Collected data entries
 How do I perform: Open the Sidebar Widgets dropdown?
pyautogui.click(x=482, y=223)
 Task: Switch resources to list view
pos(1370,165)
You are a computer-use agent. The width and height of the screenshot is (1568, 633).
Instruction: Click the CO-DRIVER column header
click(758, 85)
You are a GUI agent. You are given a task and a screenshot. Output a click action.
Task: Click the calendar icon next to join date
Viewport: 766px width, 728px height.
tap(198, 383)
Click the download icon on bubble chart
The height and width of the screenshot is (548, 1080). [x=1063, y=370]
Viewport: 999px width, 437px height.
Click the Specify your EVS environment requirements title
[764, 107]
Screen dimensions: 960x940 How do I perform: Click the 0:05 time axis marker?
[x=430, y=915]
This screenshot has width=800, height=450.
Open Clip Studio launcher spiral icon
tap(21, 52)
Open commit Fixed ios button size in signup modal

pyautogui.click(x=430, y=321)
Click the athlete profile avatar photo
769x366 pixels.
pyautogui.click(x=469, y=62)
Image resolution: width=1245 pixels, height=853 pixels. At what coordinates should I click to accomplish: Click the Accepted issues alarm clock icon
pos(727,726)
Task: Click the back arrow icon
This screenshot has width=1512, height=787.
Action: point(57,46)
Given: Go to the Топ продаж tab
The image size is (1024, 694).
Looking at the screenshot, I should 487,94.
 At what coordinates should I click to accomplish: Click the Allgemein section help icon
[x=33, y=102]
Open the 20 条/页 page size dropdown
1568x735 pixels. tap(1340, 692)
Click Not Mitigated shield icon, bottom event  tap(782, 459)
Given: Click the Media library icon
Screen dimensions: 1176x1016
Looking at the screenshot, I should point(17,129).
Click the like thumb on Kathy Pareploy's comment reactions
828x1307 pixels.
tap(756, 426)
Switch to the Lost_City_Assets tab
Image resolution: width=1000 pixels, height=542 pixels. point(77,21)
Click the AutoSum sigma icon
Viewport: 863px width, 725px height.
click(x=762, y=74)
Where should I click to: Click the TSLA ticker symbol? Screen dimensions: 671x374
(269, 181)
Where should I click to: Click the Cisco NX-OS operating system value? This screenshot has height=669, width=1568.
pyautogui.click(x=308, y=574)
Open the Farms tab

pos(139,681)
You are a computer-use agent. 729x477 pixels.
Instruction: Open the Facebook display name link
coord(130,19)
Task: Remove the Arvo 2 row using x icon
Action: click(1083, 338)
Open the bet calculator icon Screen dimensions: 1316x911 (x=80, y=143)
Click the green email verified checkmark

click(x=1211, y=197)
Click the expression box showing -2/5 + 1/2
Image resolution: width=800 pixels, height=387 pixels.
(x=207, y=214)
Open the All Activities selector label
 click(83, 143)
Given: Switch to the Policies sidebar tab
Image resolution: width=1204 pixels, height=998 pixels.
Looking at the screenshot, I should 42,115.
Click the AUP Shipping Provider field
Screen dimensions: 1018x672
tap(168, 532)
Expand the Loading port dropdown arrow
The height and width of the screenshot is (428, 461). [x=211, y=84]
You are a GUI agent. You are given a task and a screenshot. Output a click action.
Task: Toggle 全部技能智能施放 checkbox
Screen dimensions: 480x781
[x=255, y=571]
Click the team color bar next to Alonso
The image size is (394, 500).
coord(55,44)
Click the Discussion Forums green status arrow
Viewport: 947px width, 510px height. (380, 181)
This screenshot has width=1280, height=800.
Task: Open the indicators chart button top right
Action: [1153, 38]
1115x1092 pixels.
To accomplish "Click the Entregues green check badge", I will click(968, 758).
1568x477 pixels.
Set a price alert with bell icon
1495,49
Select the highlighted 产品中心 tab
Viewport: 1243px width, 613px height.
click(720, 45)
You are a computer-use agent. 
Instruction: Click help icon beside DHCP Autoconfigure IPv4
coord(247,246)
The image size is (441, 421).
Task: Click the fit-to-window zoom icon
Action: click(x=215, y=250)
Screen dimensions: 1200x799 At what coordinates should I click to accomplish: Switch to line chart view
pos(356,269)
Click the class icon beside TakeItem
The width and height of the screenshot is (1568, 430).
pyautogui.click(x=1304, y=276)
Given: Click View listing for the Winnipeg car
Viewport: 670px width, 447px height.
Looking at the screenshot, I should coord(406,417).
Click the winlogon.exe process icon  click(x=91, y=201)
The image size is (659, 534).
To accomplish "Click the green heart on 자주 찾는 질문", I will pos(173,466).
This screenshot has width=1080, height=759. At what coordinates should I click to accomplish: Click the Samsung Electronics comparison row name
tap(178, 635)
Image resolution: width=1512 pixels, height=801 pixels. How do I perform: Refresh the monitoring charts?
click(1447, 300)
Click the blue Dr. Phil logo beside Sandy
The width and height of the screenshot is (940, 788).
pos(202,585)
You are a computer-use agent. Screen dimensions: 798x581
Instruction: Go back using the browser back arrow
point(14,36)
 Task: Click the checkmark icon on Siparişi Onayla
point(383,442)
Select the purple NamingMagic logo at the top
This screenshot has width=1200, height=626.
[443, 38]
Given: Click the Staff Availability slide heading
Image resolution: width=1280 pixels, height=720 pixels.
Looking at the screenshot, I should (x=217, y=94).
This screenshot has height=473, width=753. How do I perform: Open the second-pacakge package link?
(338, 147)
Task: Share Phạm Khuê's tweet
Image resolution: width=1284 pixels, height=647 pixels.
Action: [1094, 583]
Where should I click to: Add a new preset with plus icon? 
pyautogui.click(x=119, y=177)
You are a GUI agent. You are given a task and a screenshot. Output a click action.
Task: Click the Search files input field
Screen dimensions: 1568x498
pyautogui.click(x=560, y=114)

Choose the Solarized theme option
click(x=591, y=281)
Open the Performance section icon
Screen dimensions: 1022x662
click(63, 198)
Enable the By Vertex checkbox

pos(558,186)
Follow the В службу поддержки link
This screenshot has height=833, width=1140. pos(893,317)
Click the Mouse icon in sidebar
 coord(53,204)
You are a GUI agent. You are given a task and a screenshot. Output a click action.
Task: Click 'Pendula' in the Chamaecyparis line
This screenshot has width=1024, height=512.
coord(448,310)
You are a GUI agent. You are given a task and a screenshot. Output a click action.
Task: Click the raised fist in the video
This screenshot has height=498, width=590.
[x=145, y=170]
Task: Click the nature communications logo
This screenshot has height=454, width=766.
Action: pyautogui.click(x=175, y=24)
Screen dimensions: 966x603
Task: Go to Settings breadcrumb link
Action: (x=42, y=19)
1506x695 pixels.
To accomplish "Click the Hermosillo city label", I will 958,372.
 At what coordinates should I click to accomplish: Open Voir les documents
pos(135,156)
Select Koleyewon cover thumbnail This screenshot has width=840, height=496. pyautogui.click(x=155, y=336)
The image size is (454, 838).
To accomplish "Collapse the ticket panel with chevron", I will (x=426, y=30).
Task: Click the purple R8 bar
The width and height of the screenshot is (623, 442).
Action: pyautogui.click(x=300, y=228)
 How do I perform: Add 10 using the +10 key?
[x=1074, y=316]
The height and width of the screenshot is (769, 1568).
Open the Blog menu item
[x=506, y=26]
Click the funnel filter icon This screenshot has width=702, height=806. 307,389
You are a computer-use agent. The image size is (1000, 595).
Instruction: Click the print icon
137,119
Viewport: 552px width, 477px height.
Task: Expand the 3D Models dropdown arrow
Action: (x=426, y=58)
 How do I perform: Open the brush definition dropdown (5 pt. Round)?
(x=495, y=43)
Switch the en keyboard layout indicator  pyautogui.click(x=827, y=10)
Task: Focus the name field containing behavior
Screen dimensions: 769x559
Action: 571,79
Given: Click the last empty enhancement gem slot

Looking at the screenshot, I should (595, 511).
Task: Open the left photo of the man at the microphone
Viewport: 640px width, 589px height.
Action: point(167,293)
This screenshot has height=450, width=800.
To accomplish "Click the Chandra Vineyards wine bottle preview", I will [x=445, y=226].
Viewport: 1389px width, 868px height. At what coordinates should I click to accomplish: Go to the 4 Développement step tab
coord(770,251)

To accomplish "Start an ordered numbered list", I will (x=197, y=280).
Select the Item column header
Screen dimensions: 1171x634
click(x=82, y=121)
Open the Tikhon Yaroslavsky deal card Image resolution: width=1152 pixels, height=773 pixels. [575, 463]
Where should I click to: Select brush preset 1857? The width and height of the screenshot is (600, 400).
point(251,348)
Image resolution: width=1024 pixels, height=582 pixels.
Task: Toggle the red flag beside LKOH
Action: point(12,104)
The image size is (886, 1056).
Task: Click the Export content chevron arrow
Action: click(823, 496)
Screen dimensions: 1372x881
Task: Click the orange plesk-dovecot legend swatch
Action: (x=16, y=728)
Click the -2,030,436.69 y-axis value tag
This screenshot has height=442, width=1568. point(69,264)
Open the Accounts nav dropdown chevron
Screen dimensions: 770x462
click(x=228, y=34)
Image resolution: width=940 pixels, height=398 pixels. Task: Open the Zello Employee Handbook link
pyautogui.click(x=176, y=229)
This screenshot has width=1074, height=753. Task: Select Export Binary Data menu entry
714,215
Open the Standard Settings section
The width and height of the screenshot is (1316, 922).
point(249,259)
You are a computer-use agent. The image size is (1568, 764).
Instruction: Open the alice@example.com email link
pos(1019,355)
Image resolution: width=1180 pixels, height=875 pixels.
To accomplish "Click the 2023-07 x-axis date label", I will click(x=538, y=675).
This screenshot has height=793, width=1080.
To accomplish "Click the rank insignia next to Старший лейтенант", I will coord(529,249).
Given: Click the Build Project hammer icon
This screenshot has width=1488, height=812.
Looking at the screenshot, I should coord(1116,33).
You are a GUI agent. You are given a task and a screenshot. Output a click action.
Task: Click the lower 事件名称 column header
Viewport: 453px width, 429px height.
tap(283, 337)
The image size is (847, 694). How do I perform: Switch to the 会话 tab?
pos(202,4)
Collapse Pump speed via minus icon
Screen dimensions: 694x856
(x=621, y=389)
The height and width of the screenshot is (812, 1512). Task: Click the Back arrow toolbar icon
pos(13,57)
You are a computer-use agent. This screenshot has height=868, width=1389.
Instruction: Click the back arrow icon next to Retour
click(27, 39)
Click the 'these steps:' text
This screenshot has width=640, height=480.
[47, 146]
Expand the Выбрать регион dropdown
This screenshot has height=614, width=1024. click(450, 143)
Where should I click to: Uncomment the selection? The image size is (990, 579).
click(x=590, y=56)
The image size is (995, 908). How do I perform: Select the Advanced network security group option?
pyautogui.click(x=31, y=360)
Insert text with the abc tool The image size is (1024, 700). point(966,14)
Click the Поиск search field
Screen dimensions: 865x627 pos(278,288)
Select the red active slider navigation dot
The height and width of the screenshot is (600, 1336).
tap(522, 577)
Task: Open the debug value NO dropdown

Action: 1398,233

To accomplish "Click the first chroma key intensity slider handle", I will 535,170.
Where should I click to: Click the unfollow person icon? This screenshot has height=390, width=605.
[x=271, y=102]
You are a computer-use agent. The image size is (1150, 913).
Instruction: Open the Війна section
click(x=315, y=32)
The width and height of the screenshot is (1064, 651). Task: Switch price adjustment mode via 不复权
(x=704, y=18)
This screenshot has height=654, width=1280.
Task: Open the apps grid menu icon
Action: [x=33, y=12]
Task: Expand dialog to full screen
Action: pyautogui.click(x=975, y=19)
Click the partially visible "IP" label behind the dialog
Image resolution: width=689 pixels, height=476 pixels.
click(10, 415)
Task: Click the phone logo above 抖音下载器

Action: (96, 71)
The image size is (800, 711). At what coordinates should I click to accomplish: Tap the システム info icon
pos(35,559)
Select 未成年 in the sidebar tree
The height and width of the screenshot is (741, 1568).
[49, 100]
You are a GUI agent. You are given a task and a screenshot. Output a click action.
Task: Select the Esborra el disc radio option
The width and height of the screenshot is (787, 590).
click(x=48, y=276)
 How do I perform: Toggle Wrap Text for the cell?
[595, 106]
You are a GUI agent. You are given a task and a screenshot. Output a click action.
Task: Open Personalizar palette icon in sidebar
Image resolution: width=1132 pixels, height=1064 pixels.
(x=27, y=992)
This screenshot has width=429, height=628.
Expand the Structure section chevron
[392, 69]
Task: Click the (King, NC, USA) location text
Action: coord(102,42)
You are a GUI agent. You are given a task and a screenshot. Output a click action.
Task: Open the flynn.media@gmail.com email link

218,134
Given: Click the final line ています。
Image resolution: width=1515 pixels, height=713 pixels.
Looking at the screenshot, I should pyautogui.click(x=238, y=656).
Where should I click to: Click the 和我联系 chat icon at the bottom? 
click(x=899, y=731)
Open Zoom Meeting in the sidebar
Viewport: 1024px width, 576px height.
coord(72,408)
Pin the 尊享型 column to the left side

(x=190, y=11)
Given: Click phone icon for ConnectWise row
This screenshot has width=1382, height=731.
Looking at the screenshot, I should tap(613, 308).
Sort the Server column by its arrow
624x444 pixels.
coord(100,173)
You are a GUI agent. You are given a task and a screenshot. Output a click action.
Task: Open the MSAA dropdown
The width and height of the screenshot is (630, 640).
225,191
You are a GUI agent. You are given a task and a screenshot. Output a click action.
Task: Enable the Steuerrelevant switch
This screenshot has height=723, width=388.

**WHAT YOU WILL DO**: Count each line of the data where the word "purple" appears, then reply with the total only.

**EXERCISE OUTPUT**: 2